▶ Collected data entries
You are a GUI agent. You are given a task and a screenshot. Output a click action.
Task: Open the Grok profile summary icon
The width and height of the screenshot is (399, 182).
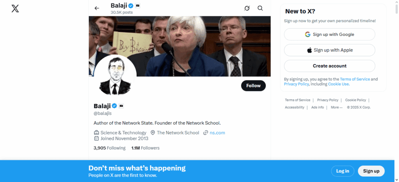[247, 8]
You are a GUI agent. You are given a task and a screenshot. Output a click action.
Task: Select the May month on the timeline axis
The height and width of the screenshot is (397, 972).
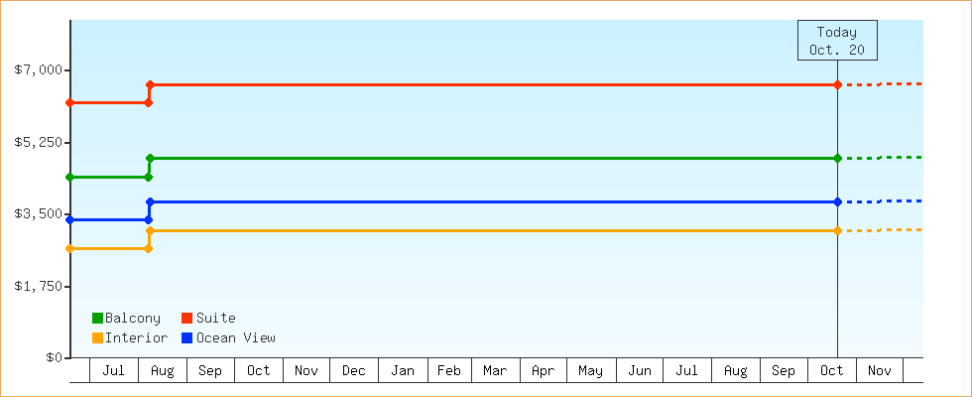click(x=590, y=371)
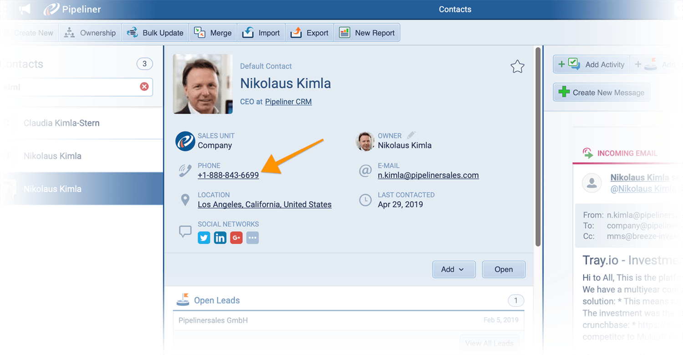Open the Add dropdown menu

454,269
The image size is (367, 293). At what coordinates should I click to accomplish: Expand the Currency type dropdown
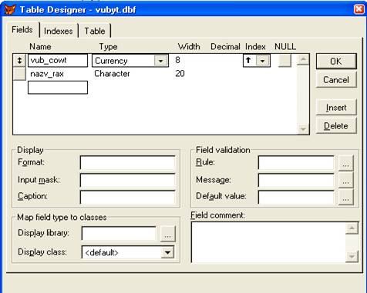[161, 61]
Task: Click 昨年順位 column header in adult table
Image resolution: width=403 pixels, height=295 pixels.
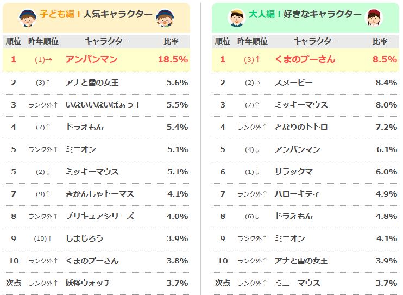Action: click(252, 41)
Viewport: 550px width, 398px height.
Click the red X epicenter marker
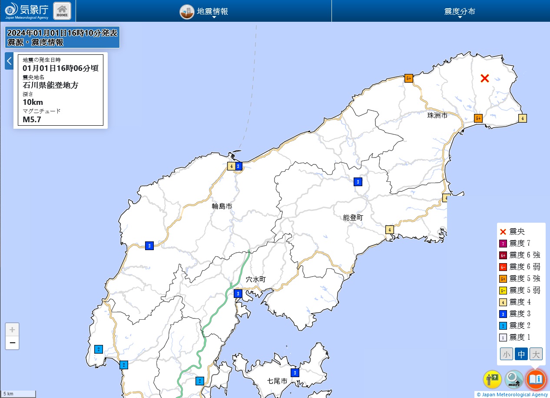pyautogui.click(x=485, y=78)
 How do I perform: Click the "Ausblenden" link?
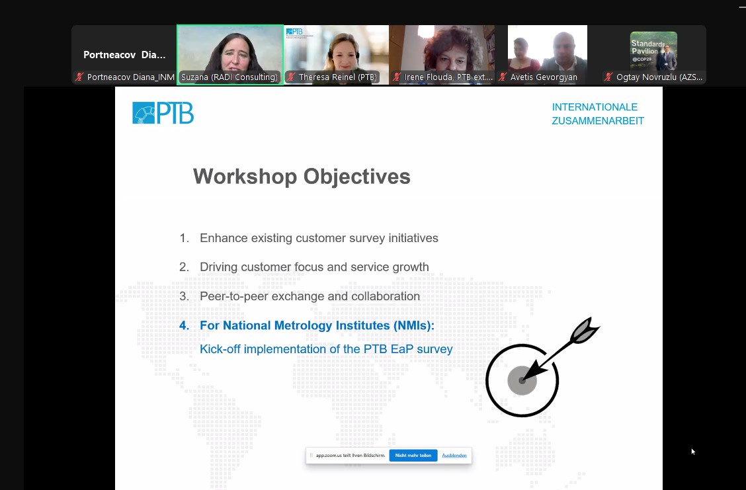454,455
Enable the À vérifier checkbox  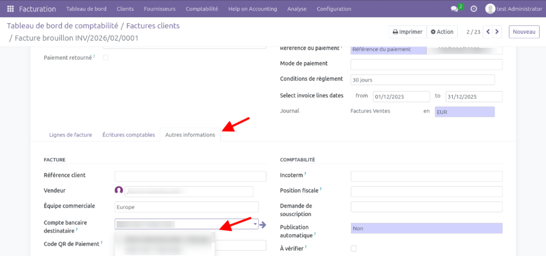(x=353, y=248)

▶ GOAL OF THE EXERCISE
Nothing outside the stretch above, from the line with "The width and" through the line with "Task: Select the", is set down. Transcribe that stretch exactly, ends included, but not its pictures.

▶ YOUR RESPONSE
The width and height of the screenshot is (399, 182).
[247, 8]
You are a GUI agent. You are given a task and a screenshot. Output a click action.
Task: Select the May month on the timeline axis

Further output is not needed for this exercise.